Currently, he brands cars and buildings, a job he finds more rewarding and satisfying since he is able to give back to the community by training youth in his workshop.

The father-of-one also travels around the country branding government, co-operate offices as well as personal vehicles.

“I have never missed out on any job offer due to lack of capital, the Youth Fund has been financing my tenders. So long as I am within the Youth Fund policies, every purchase order I sign gets bankrolled and that is how I have been able to grow my Tropical Signs Services business,” said Mr Mwangi.

Mr Mwangi boasts of having branded major offices in Nyeri town, including the regional offices of the Kenya Revenue Authority, regional audit office, county children’s department offices, the Women Enterprise Fund offices among others.

His friends refer to him as a humble and a kind man but he describes himself as a hustler whose struggles in life have given him the guts to make hard decisions.

But behind his success story lies a past that Mr Mwangi is yet to heal from. He was brought up in a poverty stricken family.

“My father was ever drunk.

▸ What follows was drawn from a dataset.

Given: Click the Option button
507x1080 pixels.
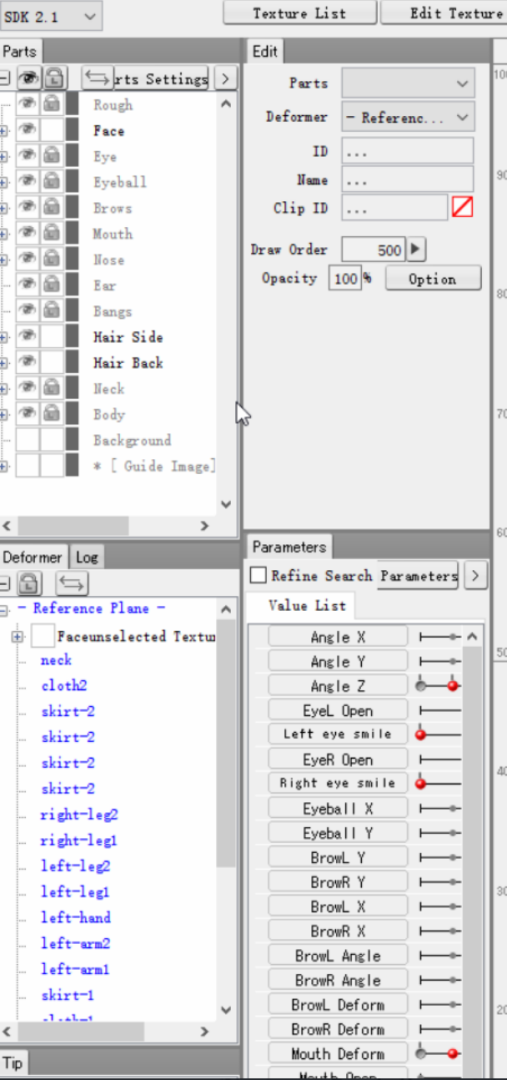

Every morning, illicit brewers used to compete against each other to bring home 10-15 litres of matinga — a local brew,” Mr Mwangi told Money.

And as fate would have it, his father died when he was in Form Two at Jumbi High School, in Mathioya, Murang’a County.

This forced him to drop out of school but luckily five months later, his mother and his uncle enrolled him at a local day secondary school.

After writing his Form Four exams in 2003, the entrepreneurial bug bit him as he hit the road running, selling vegetables at Makuyu market, in Murang’a, where he saved enough to enrol for Certified Public Accountant (CPA) course at KCA University in Nairobi.

HAWKING BANANAS

But during his stay at Mathare, in Nairobi, he turned into hawking bananas. He also tried his hand in touting.

“Life was tough, at some point my banana hawking business stopped fetching me enough to survive. Becoming a tout was the only option I could think of,” he said.

Being a short man amongst his peers, however, Mr Mwangi was harassed quite often until he thought of going back home.

“I did not finish my CPA classes. The allure for making money was stronger than my desire to complete the course,” he said.

Luckily, a few months after going back to his vegetables business, he got an offer to teach accounts and two years later, Equity Bank hired him as a credit officer only to quit the job after five years.

“I started selling branded t-shirts each at Sh500 and within a short time, I set up a shop in Nyeri town,” said Mr Mwangi.

After a while the idea of expanding my business hit me but I was lacking something, a cutting plotter machine.

“By then, I had one child. A relative asked me what I needed to establish a bigger enterprise. I narrated to him how I badly needed the cutting plotter machine. That marked the beginning of my success story,” he added.

Mr Mwangi says he does not take alcohol owing to the emotional scar that his late father left engraved in him when he was about to be initiated into adulthood.

MAKING CHARCOAL
“My father could not raise enough money to cater for my circumcision since all his cash were spent on his drinking spree. I decided to cater for my circumcision fee by making charcoal from one of my father’s avocado trees without his consent,” said Mr Mwangi.

The tree produced 16 bags of charcoal which Mr Mwangi sold at Sh400 each.

Mr Mwangi, who terms his earnings as modest, has played the role of a father to his three siblings and says his best moments in life are when he trains a fellow youth on how to brand.

“Two of my siblings are already employed while our last born is pursuing a degree in engineering,” said Mr Mwangi.

Mr Mwangi advises young people not to give up in their quest for a better life.